Almost all of the money the agency appropriated in 1997-98 for control of communicable diseases, he warned, was allocated for conferences, meetings, personnel and overhead costs. Only about 3 percent of the agency's total budget was allocated to specific countries to fight infectious as well as noncommunicable diseases. Since 1994, the WHO had cut back on country-level expenditures for communicable-disease control by more than 65 percent. The agency's own executive board criticized the agency for failing to focus its budget on major health concerns.

Mr. Dietrich recommended, among other things, that the WHO focus on research, "especially in diseases that most affect developing countries like respiratory diseases, tuberculosis, malaria and cholera." If that's pro-tobacco propaganda, probably lots of people would plead guilty to spreading it too.

It's true that research dollars are limited. Almost by definition, spending more money to protect Third World children from killer diarrhea means less to protect graying Westerners from the consequences of a decision to do something dumb, such as smoking too many cigarettes or eating too much fatty food.

But there are at least two arguments for devoting one's attention to dealing with infectious diseases first. One, there isn't much evidence to suggest that anti-smoking campaigns work. Second, the risks of smoking have been well known for decades. Like it or not, smokers assumed those risks when they took up the habit. Children in developing nations assume the risk of disease and premature death just by being born.

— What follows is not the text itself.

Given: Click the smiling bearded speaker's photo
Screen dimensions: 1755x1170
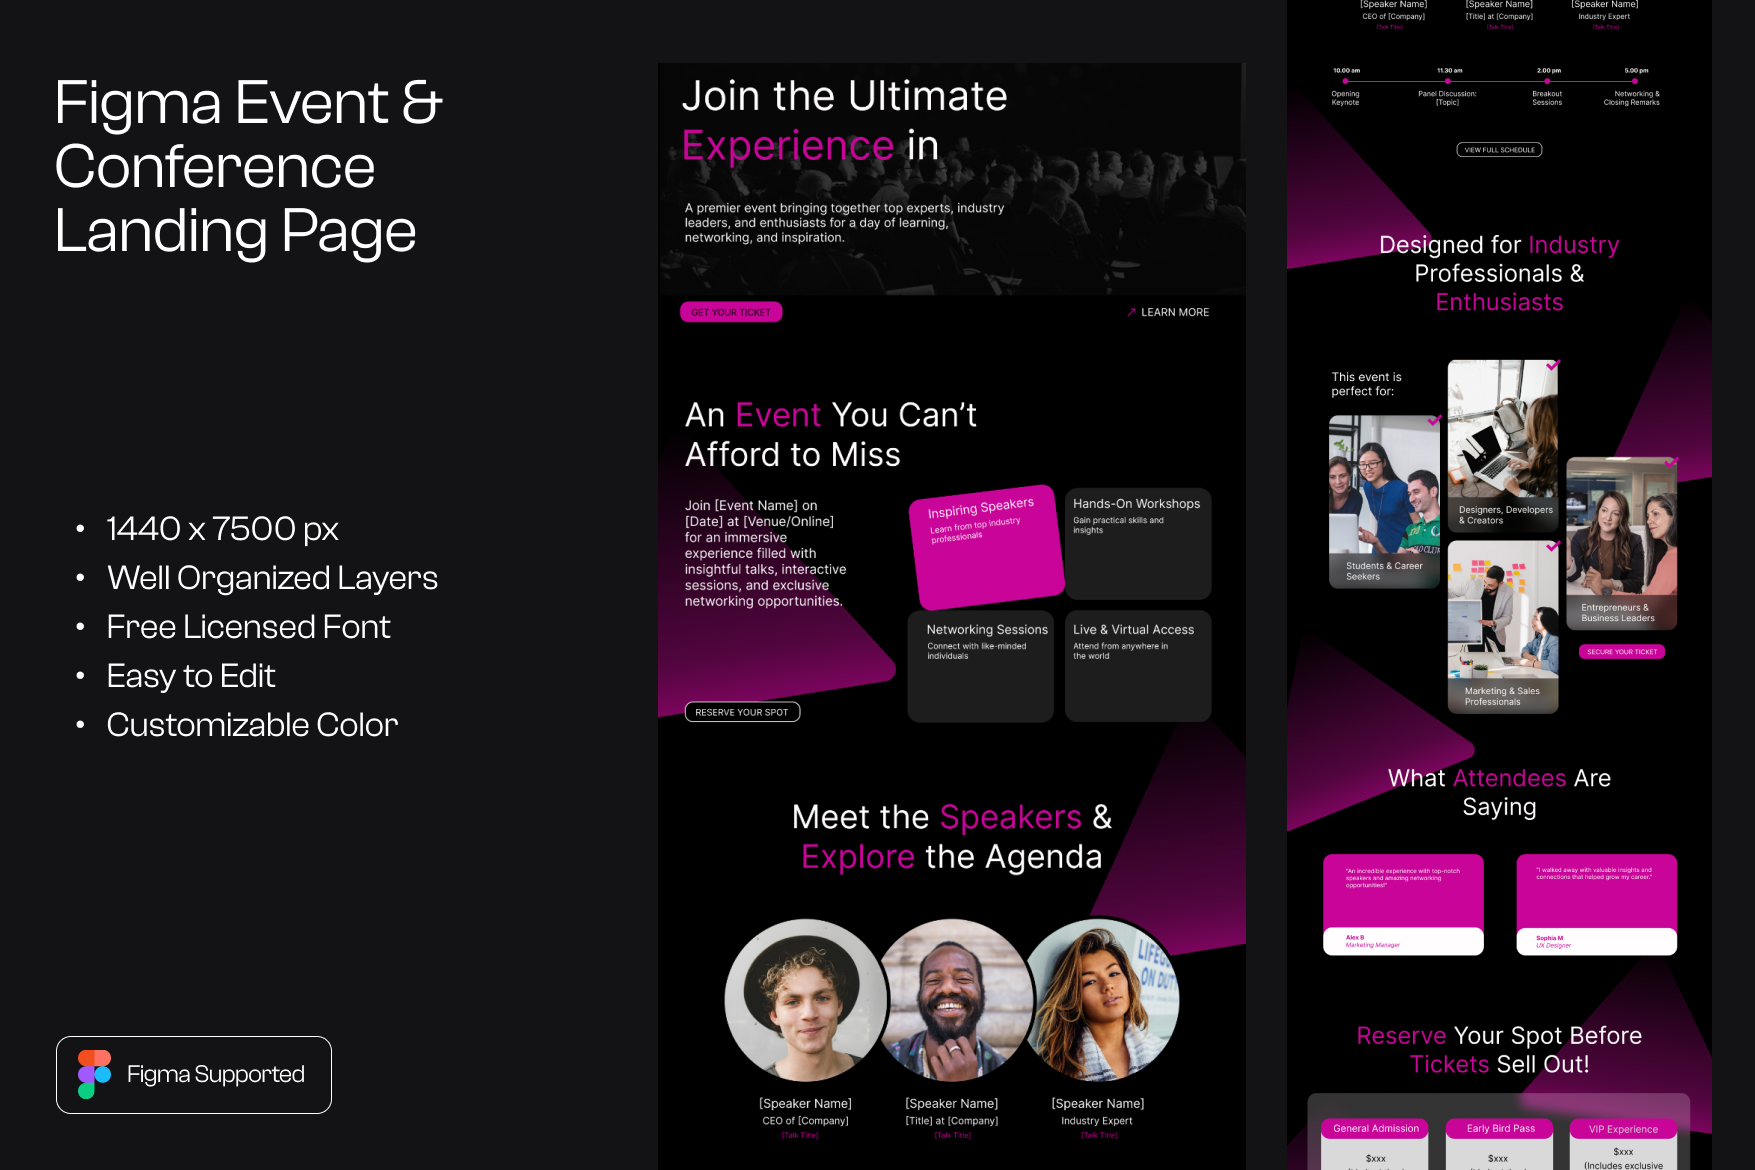Looking at the screenshot, I should coord(952,1000).
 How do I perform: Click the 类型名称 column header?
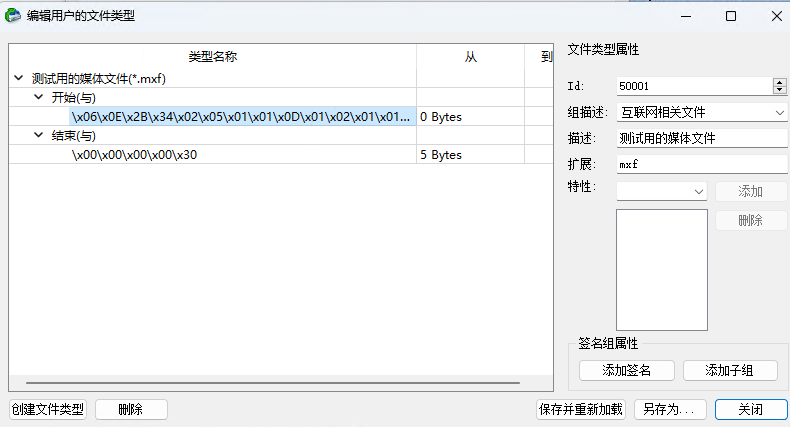212,57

WHO officials have the luxury of worrying about "bad habits"; they aren't likely to end up as anonymous casualties whose "graves" are the statistical rolls for annual cholera or tuberculosis deaths. Journalists too have an incentive to focus on tobacco industry controversies because those stories are far more likely to get good play than just another story of premature death in Africa. But notwithstanding WHO charges, one need not be a tobacco industry advocate to think there is something wrong with those priorities.